**Exercise aim:** Only the stretch of the listing below that runs from the line with "westboro school committee (34, 1658)" through the line with "REPLY (133, 1683)" is to be printed, exactly and with both ends.

**Provided information:**

━━━━━━━━━━━━━━━━━━━━━━━━━━━━━━

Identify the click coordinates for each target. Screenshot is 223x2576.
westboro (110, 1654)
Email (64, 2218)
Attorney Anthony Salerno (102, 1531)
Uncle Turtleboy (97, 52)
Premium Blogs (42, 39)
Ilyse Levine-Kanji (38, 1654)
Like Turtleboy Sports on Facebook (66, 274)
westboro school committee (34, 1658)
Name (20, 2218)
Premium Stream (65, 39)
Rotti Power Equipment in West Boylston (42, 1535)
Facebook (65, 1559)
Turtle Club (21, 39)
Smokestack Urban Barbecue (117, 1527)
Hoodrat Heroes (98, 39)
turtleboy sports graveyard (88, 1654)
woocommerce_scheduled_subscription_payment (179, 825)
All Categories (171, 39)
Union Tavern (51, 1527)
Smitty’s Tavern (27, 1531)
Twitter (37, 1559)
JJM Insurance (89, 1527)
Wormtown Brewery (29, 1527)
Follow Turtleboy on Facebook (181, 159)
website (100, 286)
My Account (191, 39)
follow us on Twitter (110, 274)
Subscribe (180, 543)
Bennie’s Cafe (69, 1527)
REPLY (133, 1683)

━━━━━━━━━━━━━━━━━━━━━━━━━━━━━━

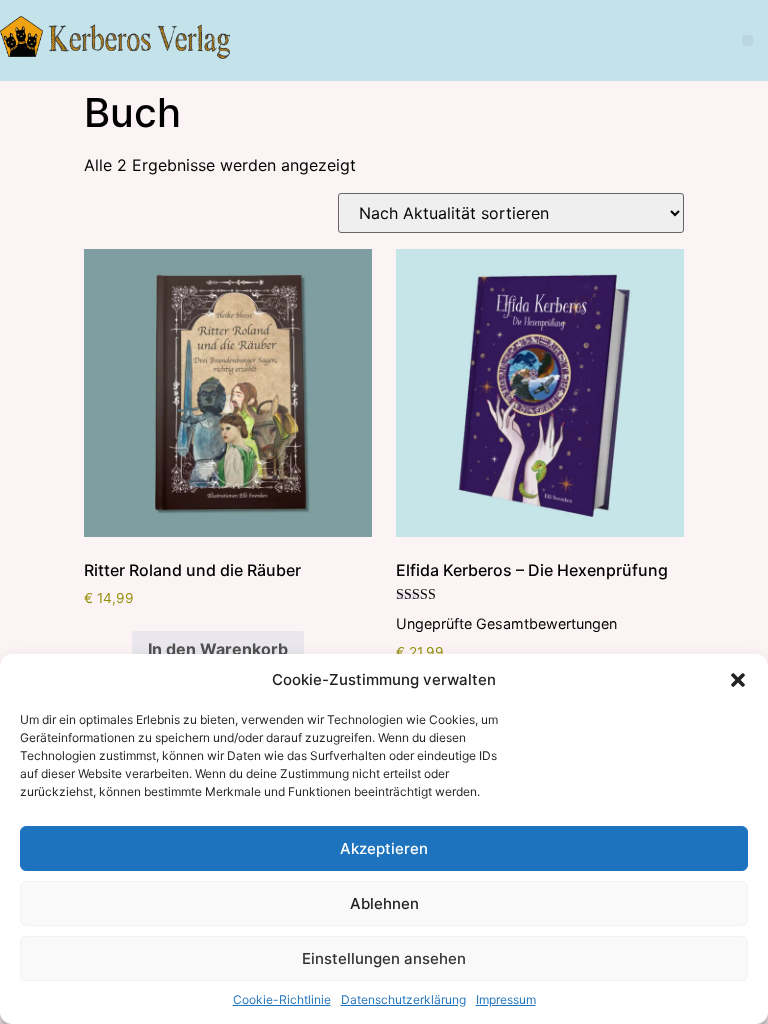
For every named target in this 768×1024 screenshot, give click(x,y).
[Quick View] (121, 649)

━━━━━━━━━━━━━━━━━━━━━━━━━━━━━━

**Exercise result:**
westboro school committee (34, 1658)
Name (20, 2218)
Premium Stream (65, 39)
Rotti Power Equipment in West Boylston (42, 1535)
Facebook (65, 1559)
Turtle Club (21, 39)
Smokestack Urban Barbecue (117, 1527)
Hoodrat Heroes (98, 39)
turtleboy sports graveyard (88, 1654)
woocommerce_scheduled_subscription_payment (179, 825)
All Categories (171, 39)
Union Tavern (51, 1527)
Smitty’s Tavern (27, 1531)
Twitter (37, 1559)
JJM Insurance (89, 1527)
Wormtown Brewery (29, 1527)
Follow Turtleboy on Facebook (181, 159)
website (100, 286)
My Account (191, 39)
follow us on Twitter (110, 274)
Subscribe (180, 543)
Bennie’s Cafe (69, 1527)
REPLY (133, 1683)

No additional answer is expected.